The law left an "enormous disparity" and it is within that time-frame that these claims are often brought, Becker said.

But the opinion also allows for the Department of Public Welfare to collect the money it paid out to a minor for medical assistance. Previously, DPW would lose out on that money if the parents failed to file within two years, because the money was no longer recoverable.

"Statutes should be construed to favor the public interest over private interests," Jubelirer wrote, "and the public interest is certainly protected more by requiring tortfeasors, and not taxpayers, to pay for the negligent acts of those tortfeasors."

President Judge Bonnie Brigance Leadbetter and Senior Judge Joseph F. McCloskey joined in the opinion.

The case was brought before the Commonwealth Court because Becker and Specter's client, Ayden Shaffer-Doan, had received a $14.8 million settlement in a medical malpractice suit.

The settlement was reached after Shaffer-Doan and his parents filed claims for compensatory damages incurred before and after Shaffer-Doan turned 18. But, since the parents' claim was filed after the two-year statute of limitations, it was stricken and a settlement was reached instead.

A little more than $47,000 of Shaffer-Doan's medical expenses incurred while he was a minor were paid by Medicaid. The Department of Public Welfare, which administers the program, placed a lien against that which was received in the settlement.

Becker and Specter sought a ruling that would protect them from paying the lien and also asked the court to rule that "Pennsylvania's common law should change so that a plaintiff such as A.S.D. possesses an independent right to recover medical expenses incurred during the period of his minority." DPW simply asked for the lien to be paid.
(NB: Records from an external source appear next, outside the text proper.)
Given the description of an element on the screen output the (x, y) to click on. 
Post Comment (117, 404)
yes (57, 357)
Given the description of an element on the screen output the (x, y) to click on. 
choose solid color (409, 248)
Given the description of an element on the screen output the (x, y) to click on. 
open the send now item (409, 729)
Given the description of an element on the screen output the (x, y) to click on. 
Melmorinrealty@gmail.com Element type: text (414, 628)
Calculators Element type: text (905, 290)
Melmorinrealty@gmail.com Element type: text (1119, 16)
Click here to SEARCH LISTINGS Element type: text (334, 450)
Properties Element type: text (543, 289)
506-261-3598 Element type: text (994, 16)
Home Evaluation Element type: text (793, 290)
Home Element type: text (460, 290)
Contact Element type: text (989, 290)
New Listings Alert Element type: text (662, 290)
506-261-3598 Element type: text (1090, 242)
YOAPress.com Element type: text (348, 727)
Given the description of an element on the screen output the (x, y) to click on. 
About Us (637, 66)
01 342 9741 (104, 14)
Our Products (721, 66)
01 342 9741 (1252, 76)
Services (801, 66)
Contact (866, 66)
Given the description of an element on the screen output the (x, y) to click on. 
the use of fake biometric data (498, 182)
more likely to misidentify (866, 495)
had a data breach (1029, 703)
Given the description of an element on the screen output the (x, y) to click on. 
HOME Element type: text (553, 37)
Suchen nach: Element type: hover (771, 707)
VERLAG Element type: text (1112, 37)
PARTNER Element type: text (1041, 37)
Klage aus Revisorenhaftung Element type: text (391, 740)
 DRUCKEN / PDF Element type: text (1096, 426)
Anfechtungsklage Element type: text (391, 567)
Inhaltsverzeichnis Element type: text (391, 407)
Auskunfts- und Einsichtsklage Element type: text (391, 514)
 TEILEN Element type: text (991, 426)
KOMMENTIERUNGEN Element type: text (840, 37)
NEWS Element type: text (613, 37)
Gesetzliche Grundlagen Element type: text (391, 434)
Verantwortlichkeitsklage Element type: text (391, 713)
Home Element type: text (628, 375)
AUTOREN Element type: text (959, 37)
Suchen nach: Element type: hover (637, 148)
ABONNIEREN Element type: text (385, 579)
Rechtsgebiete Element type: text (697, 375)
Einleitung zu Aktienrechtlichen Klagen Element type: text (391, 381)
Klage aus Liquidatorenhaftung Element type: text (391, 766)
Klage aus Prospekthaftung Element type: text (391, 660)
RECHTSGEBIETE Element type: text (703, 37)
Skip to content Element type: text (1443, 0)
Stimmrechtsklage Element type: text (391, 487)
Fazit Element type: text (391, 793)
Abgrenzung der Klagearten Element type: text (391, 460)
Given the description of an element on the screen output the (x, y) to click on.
Jubelirer said the issue regarding the lien needed "further factual development" and refused to grant summary judgment. But she did make her opinions on Becker and Specter's second request clear.

"Given our holding in this case, subsequent cases should avoid this ambiguity because of FACA clearly providing that DPW's interest must be addressed and protected by all involved in the litigation," Jubelirer wrote.